In urban contexts, or ones with lots of trees, one type of bushmeat that's making headways is squirrel:

Is squirrel the perfect austerity dish? (BBC)

In England, eating grey squrrels is seen as an environmentally-friendly way to protect the native red squirrel:

Squirrel meat served at Edinborough restaurant. (BBC)

Dinner gets very local for squirrel-eating Seattleite (Seattle Times)

If you don't want to go so far as cooking squirrel, do learn to cook. So much cooking today is devoted to producing elaborate dishes as seen on TV. News flash - people almost never ate that way in the past! These elaborate dishes were reserved for the upper class, many of whom had large staffs of servants to prepare such meals (a la Downton Abbey). Common people ate relatively simple meals - few common ingredients, prepared economically. They did not have the time or facilities to prepare the fancy dishes served at landed estates or restaurants.

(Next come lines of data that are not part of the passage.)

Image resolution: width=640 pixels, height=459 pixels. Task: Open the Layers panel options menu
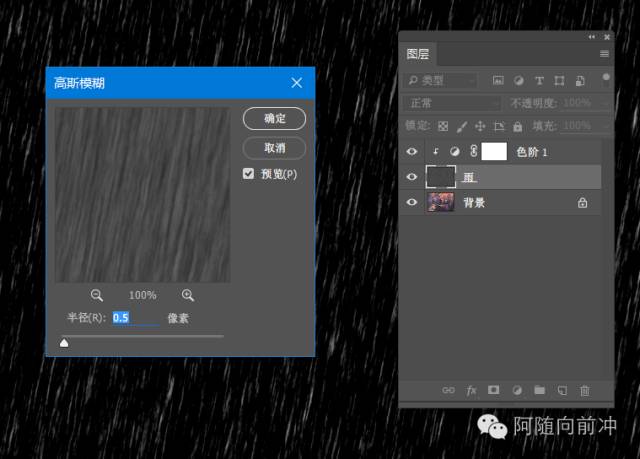[x=604, y=53]
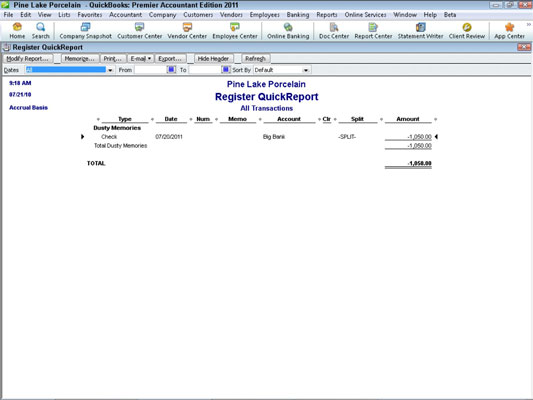The height and width of the screenshot is (400, 533).
Task: Open the Customer Center icon
Action: point(139,27)
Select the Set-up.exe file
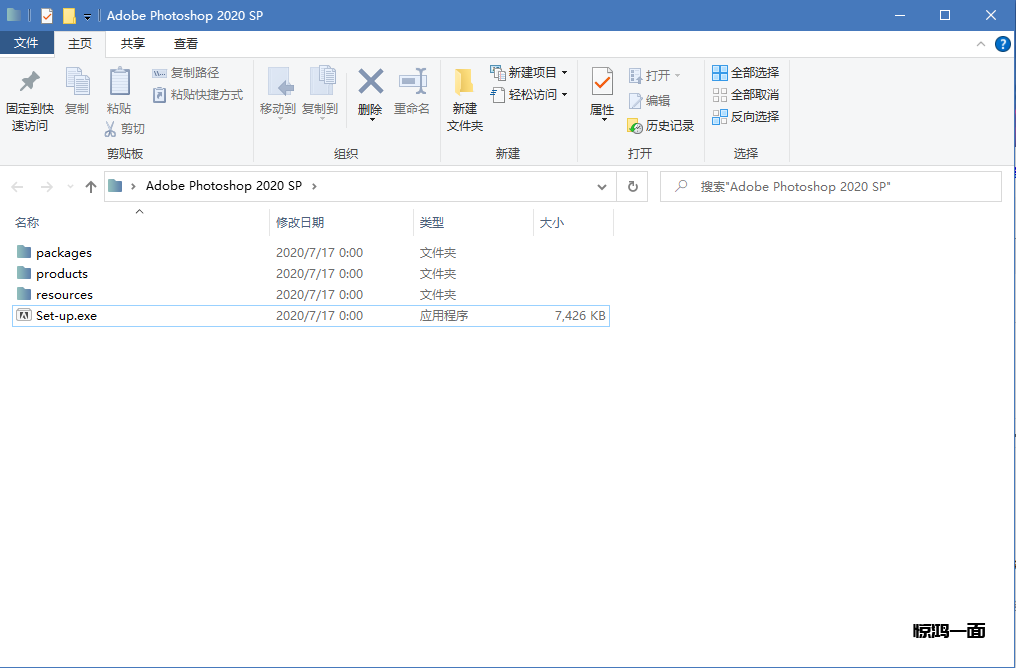Image resolution: width=1016 pixels, height=668 pixels. coord(66,316)
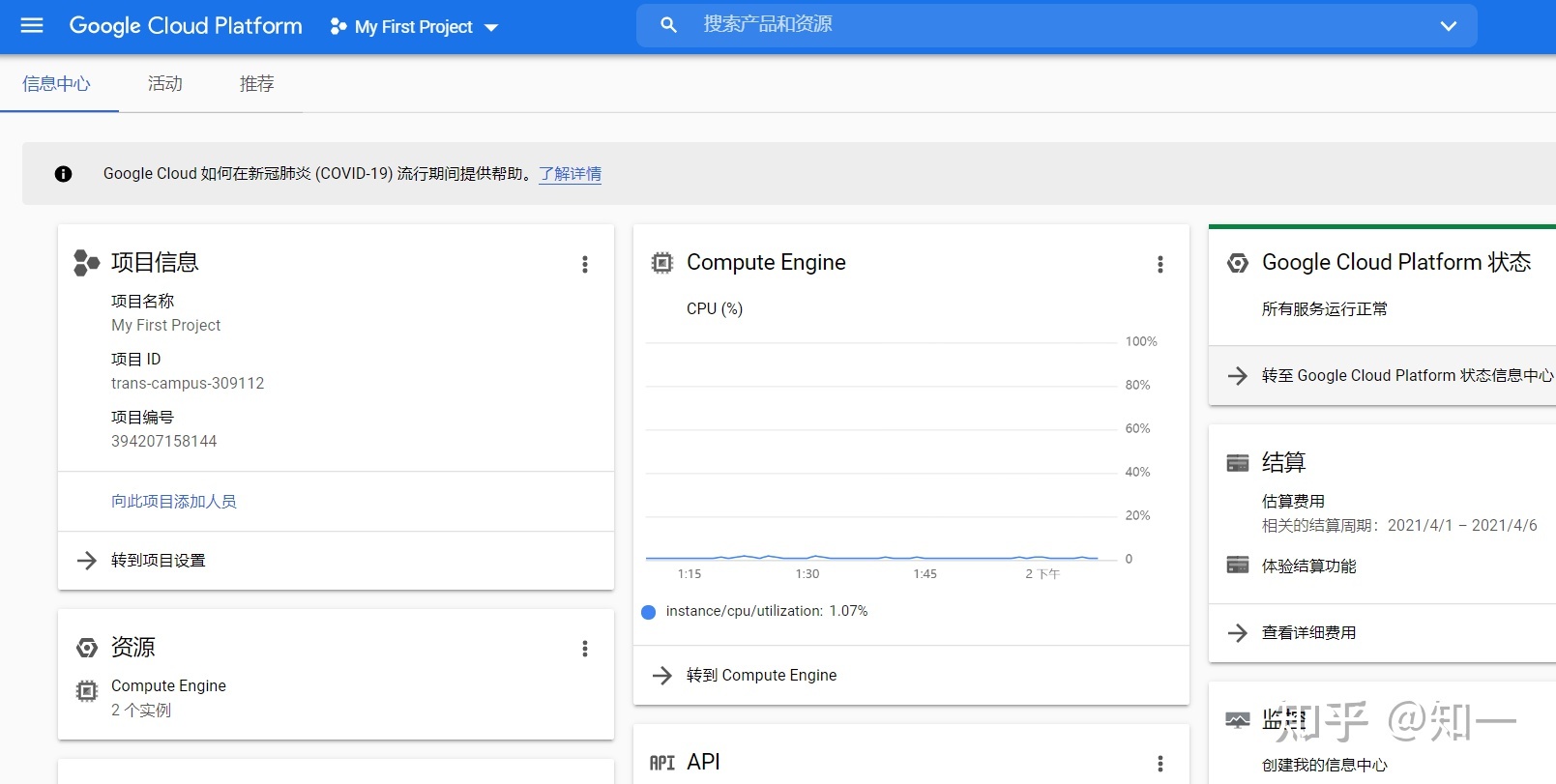Expand the My First Project selector
The height and width of the screenshot is (784, 1556).
click(414, 27)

When I started cooking, I was easily frustrated because all the recipes in books were the kinds of things you would prepare if you wanted to make an elaborate meal for a crowd for entertaining. Almost nothing was written for simple, basic everyday cooking for one. Nothing was written about simple dishes like meatballs or spaghetti - instead the focus went to elaborate dishes with dozens of often hard-to find ingredients. And most of those ingredients ended up going to waste, because they could not be recombined.

Some of the reason for this was actually was a product of stay-at-home wives of the 1940s-1960s. These women needed things to do all day, and with all the elaborate labor-saving devices available, cooking became easier than ever. Hence the complicated recipes. Most cookbooks at the time were pitched to them, and because it was taken for granted that such women knew how to prepare basic dishes, no cookbooks were written about that. But times have changed. People have forgotten how to cook everyday foods! Unfortunately, the emphasis on elaborate recipes in cookbooks has scared off entire generations from cooking. TV has made it worse - most of the celebrity chefs are professional cooks and restaurant owners, not ordinary folks cooking simple meals for one or two.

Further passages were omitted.